Given exercise: Reproduce the lines that start at the line containing "Click the VenNews dragon logo watermark" and end at the line containing "pyautogui.click(x=369, y=127)", with "dragon logo" replaced by "dragon emblem" and everything else unchanged. Leave out the pictures.

Given records:

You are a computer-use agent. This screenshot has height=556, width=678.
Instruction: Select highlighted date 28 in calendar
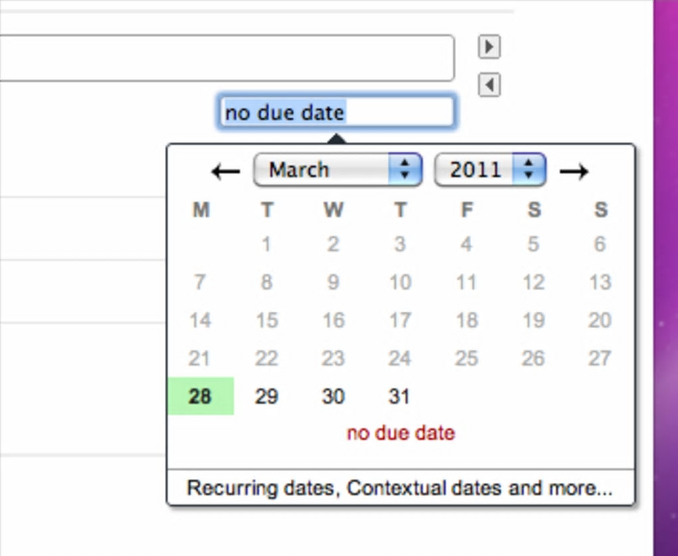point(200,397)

...

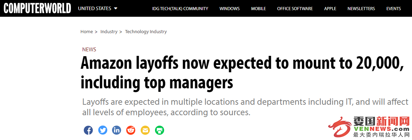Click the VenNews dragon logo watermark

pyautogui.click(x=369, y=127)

The result:
Click the VenNews dragon emblem watermark

pyautogui.click(x=369, y=127)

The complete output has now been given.